◆ **YOUR OBJECTIVE**
Return every line of the items below unchanged, leaving out the pictures.

◆ **GIVEN DATA**

════

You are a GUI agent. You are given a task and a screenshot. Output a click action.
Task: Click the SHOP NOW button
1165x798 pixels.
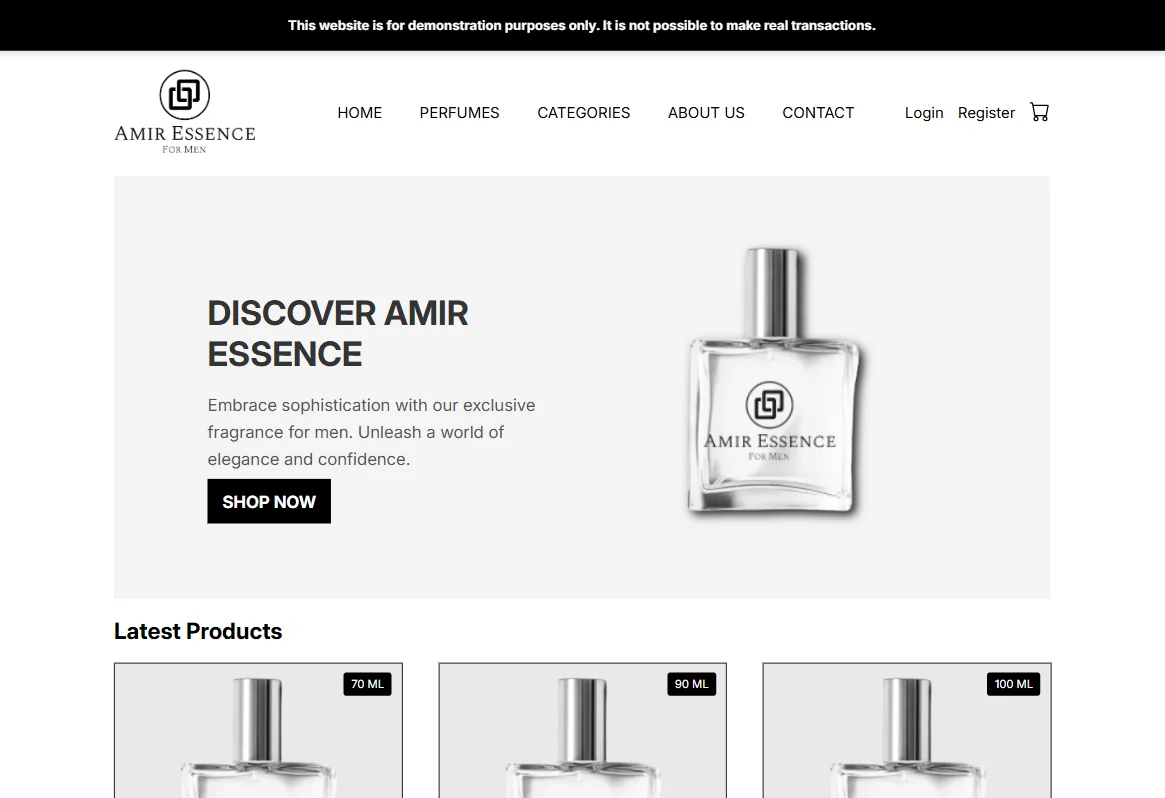269,502

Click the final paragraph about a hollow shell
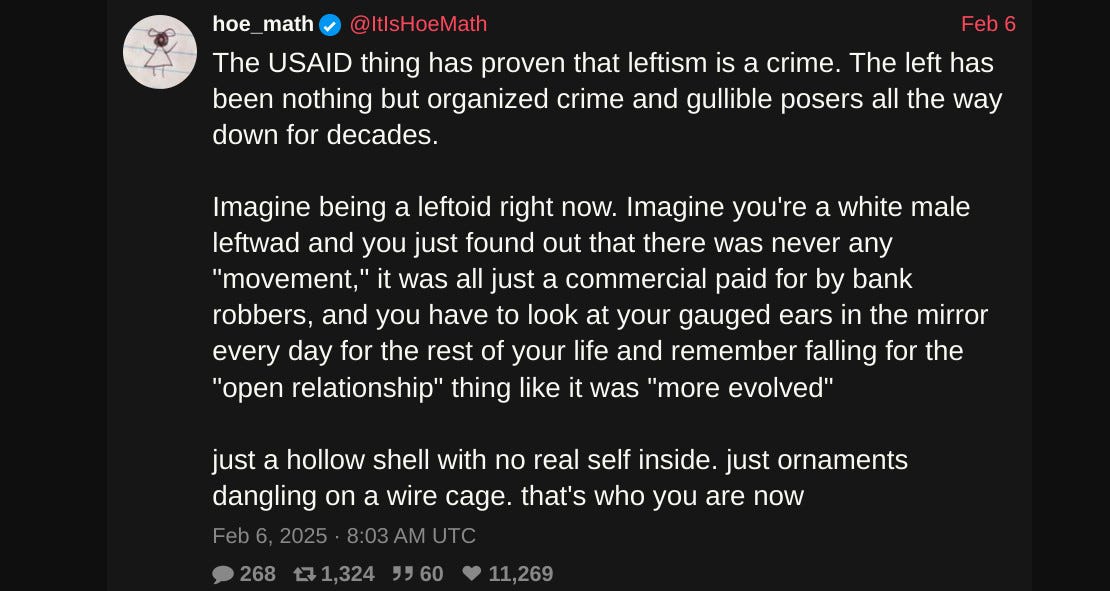[559, 477]
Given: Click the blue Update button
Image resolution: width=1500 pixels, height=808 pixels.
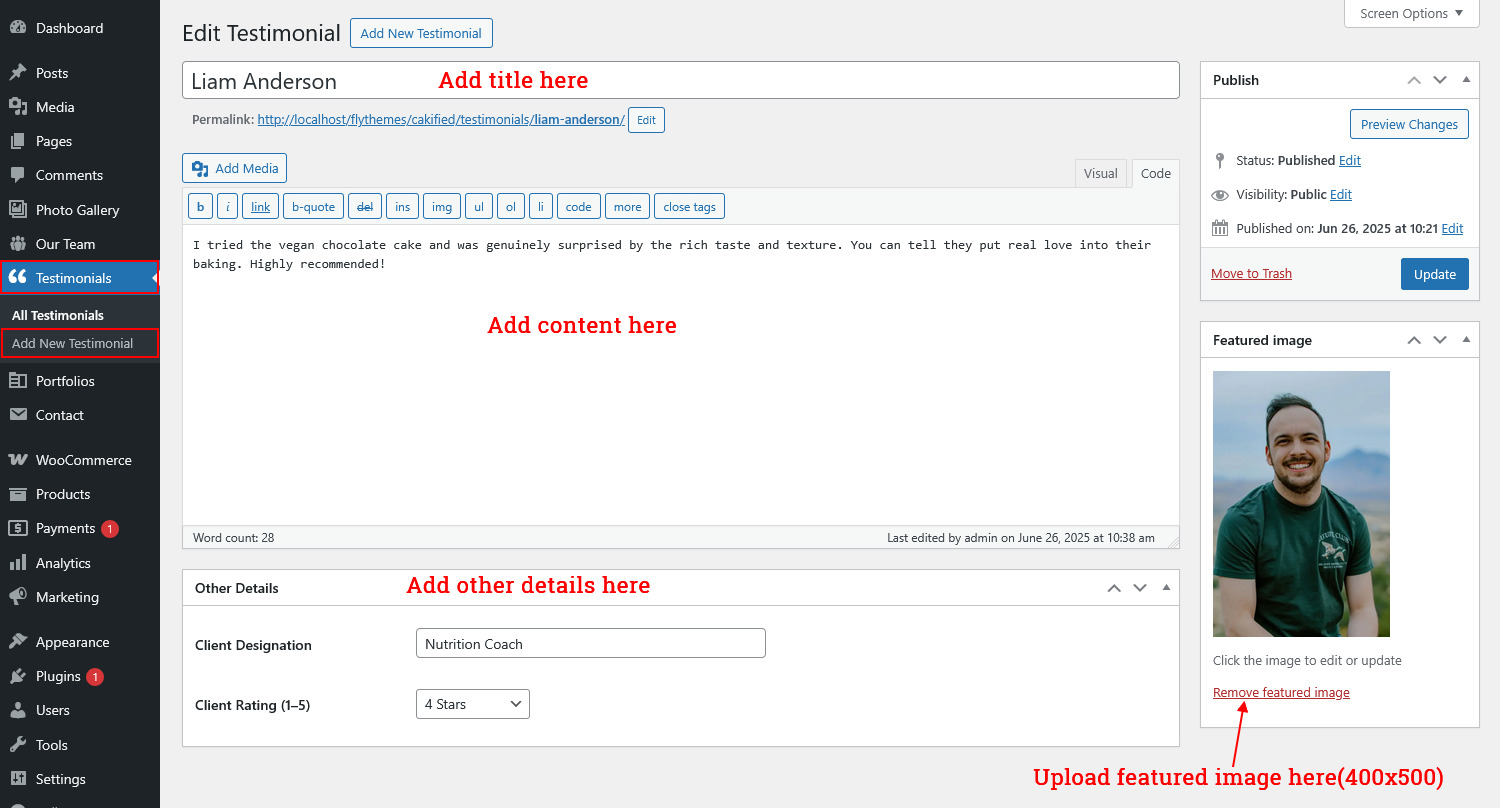Looking at the screenshot, I should tap(1434, 274).
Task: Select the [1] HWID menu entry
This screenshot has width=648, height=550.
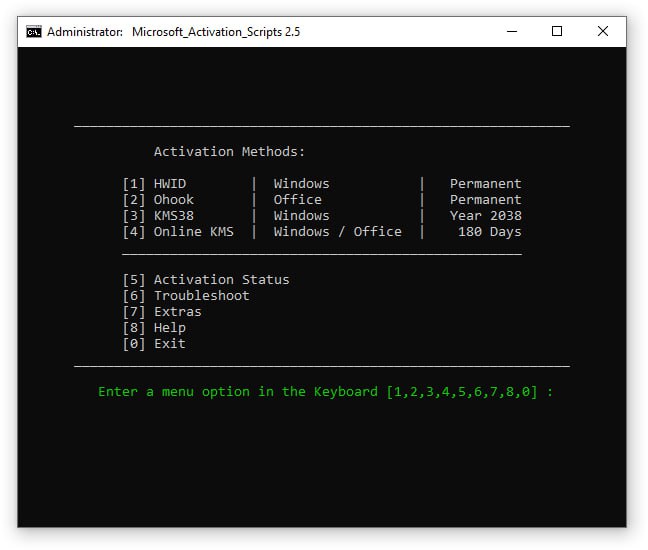Action: 154,184
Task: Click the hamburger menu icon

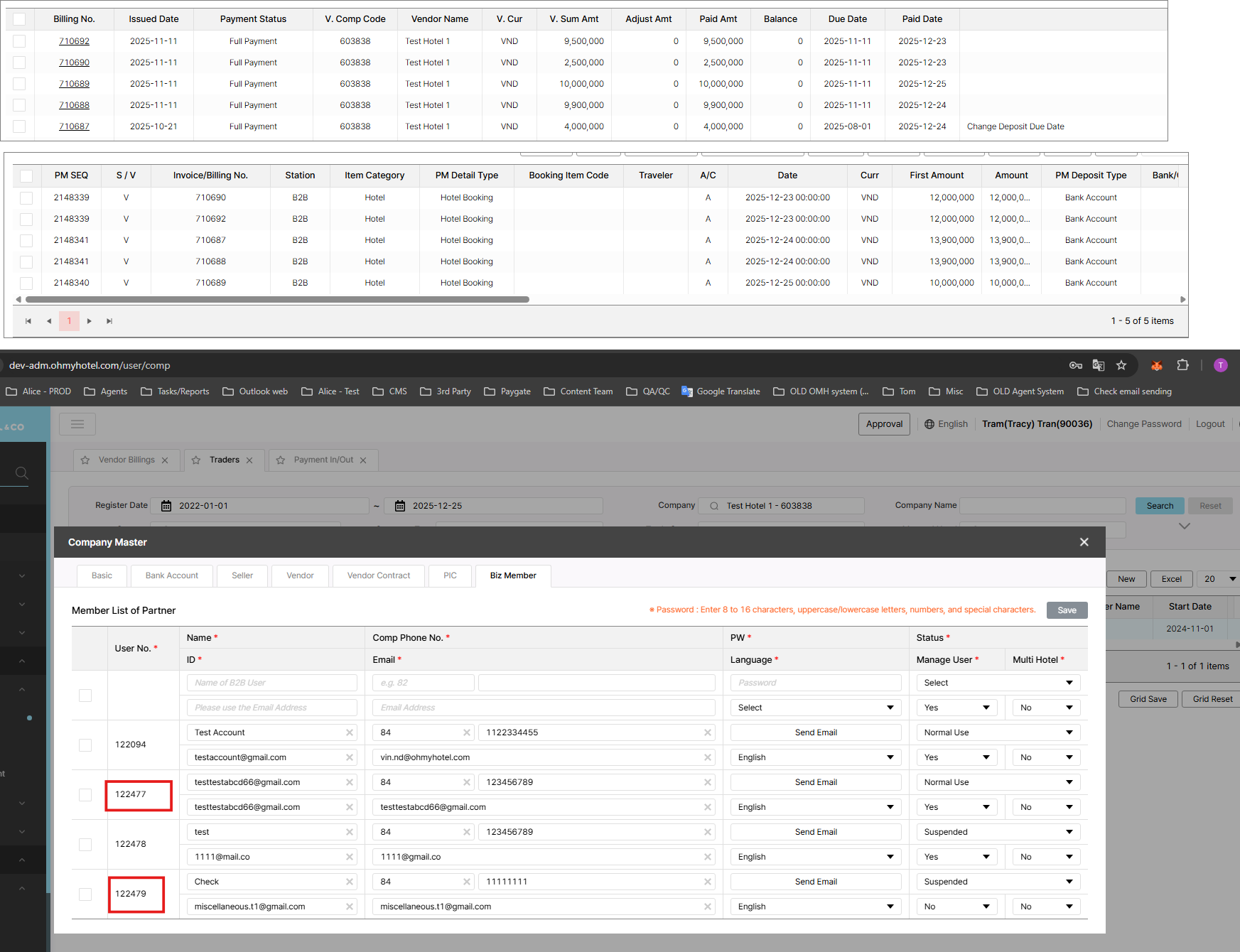Action: (77, 424)

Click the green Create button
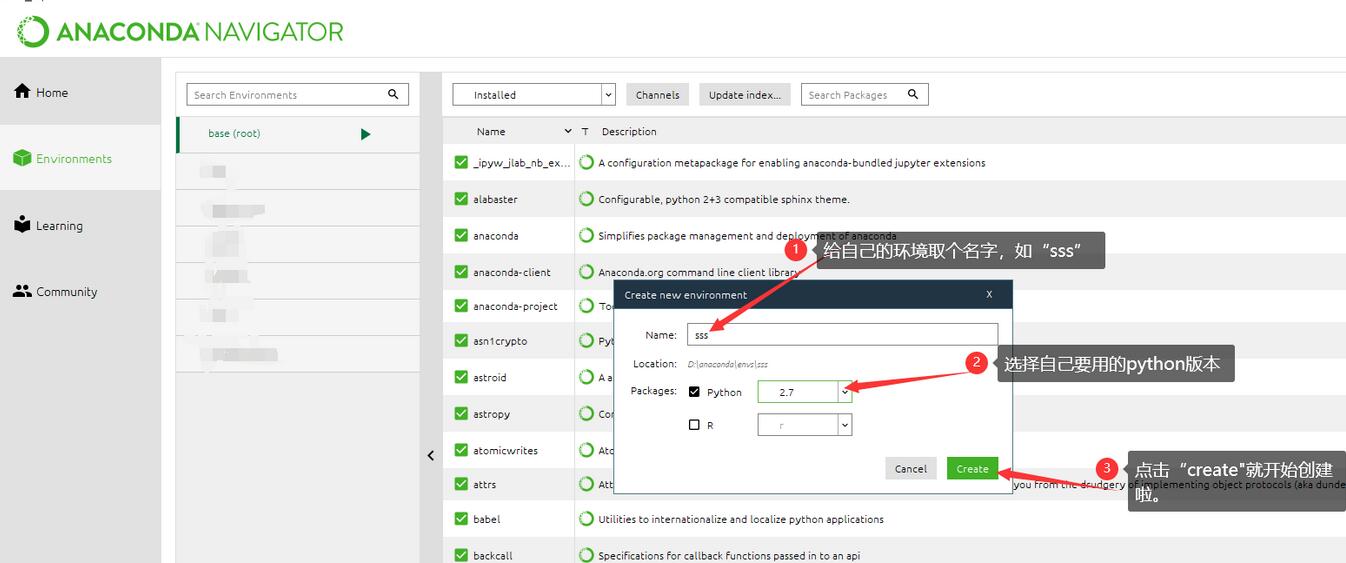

════

◆ **SOLUTION TO THE PROBLEM**
You are a GUI agent. You are given a task and a screenshot. Output a click action.
Task: Click the SHOP NOW button
1165x798 pixels.
269,502

Click the final paragraph about a hollow shell
[559, 477]
Given: Click the blue Update button
Image resolution: width=1500 pixels, height=808 pixels.
Looking at the screenshot, I should tap(1434, 274).
Task: Select the [1] HWID menu entry
This screenshot has width=648, height=550.
Action: 154,184
Task: Click the hamburger menu icon

Action: (77, 424)

Click the green Create button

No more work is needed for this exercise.